When Livingstone was on the west shore of this lake, he always found a welcome among the local tribes. It was an area where the wind blew from the southeast, and as we were on a lee shore, we had a rough time making progress. However, we were gradually being driven ashore not far from where the men we sent ahead had made a campfire. To avoid losing the boat in this shallow area, all hands were called from shore to take the cargo out and beach the boat while we hunted. It was a dirty job, wading with a heavy load on my head. One man almost tumbled with our case of brandy. However, after an hour’s wet work we were high and dry and I surrendered myself to sleep.
It blew hard all night and I was determined to get a good night’s sleep. At 8 a.m., having finished breakfast, I spread my waterproof sheet under a large tree in a sheltered spot, and having a gun case for a pillow, lay down. However, I was not destined to enjoy much rest, for scarcely had I made myself snug, when a native came and asked me if I would go and shoot some elephants, saying that he could show me some not far off. There was but one answer to this question and in a few minutes everything was ready. Putting one biscuit in my pocket I started, as usual, accompanied by two men, Moloka and Chinsoro. As I hoped to be back early, I took nothing else to eat.
The first part of our walk lay across a plain about three miles broad, flat as a billiard table, with small patches of scrub here and there. Over all this there was not a sign of any kind of game. But at the far side was a low ridge, thickly wooded, about a mile in breadth. Through this we also passed without seeing a single track. We then entered a regular prairie covered with long grass, about five or six miles across, and to my surprise the track we chose led right through the center of it, on to another wooded ridge just discernible at the opposite side. I now began to think there was something wrong going on.

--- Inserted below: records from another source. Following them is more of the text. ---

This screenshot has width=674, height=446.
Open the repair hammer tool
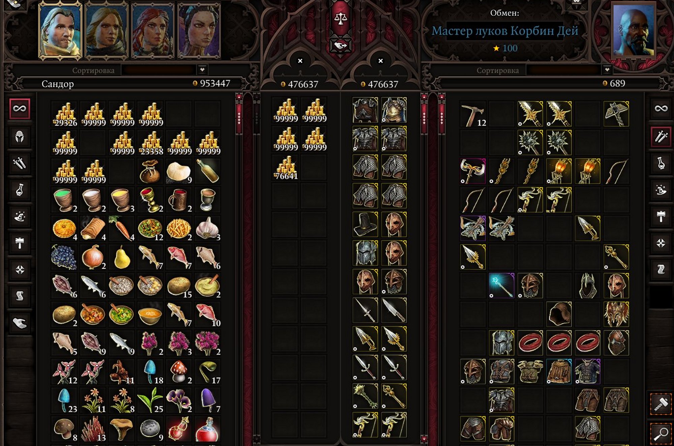tap(661, 403)
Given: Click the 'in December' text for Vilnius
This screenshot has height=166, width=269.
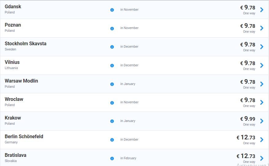Looking at the screenshot, I should [129, 65].
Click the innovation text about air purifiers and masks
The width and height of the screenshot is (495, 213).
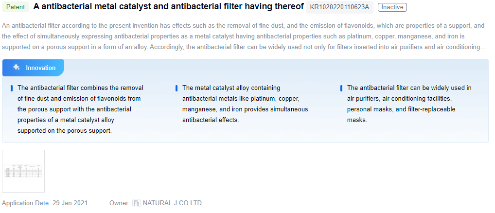[409, 104]
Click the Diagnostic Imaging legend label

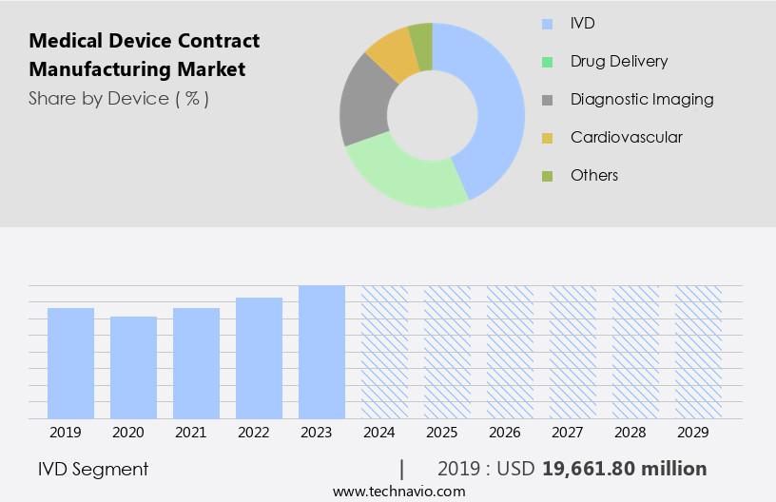tap(642, 99)
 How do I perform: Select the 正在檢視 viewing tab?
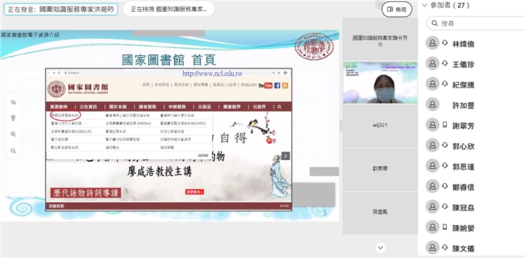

Why should this man have come of his own accord to ask me to go shooting? Why should he take me such a distance from the party, after having positively assured me that it was only a little way, and that we should be back before sunset? We were 10 or 12 miles from the boat and my men begged me to return, saying this guide was “No good.” So I asked the guide where we were going. Pointing to the trees in front he said, “Behind these trees there is a small river, and along the river there are quantities of reeds and bamboos, and elephants are always among them.”
I determined at risk to see it out and told him to go on. After a long and hot walk over this vast plain we reached the trees and soon passed through them. Here another plain presented itself, only half the extent of the one we just traveled and then another belt of trees. I was losing confidence so asked again where we were going. He informed me that the trees we just saw were on the bank of the river and the bamboos where the elephants fed were on the other side. Beginning to feel the effects of hunger I ate the only biscuit I had with me.

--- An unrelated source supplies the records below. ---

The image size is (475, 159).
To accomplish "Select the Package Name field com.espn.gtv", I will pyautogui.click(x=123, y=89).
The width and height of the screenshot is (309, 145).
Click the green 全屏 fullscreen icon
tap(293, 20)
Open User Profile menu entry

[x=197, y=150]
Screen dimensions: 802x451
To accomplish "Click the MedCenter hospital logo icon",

Another 15 minutes brought us to the edge of a belt of trees on the other side of which we were to find the river. It turned out this place was actually marked on Livingstone’s map to the river Lintipe. I was now on the river’s bank, about 40 feet above the water, the river being about 100 yards wide. I ascertained in crossing it that the average depth was two feet, but the current strong. On the opposite side was a dense march of reeds and bamboo, growing 15 feet tall.

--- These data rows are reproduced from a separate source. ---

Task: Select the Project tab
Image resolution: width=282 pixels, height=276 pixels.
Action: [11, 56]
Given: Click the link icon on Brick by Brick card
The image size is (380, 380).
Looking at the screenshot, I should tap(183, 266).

The men were tired and thirsty when we reached the river and welcomed the rest. We were 20 miles from camp and the sun had passed the meridian two hours ago. Moloka said that if we crossed the river after elephants we would not be back before morning and we had nothing to eat. However, I determined on walking a little way along the bank knowing that if there were any elephants about, they would have been down to drink, and unless I found fresh spoor within 30 minutes I would return. I then walked half a mile up the river, saw no spoor and turned back.
The local guide was indignant, saying that if we would only cross the river into the reeds he would show us elephants. I was almost inclined to follow him. As we stood talking the matter over a distant noise burst upon our ears. “What is that,” I asked. “Elephant,” came the reply. In breathless silence we listened for about five minutes when the noise was repeated. No doubt – there WERE elephants in the reeds, though some distance off. The guide exhibited his delight by dancing with himself. Meanwhile, after looking to the guns, I asked whether there were any trees on the other side. The reply was, “No, all reeds and bamboos.”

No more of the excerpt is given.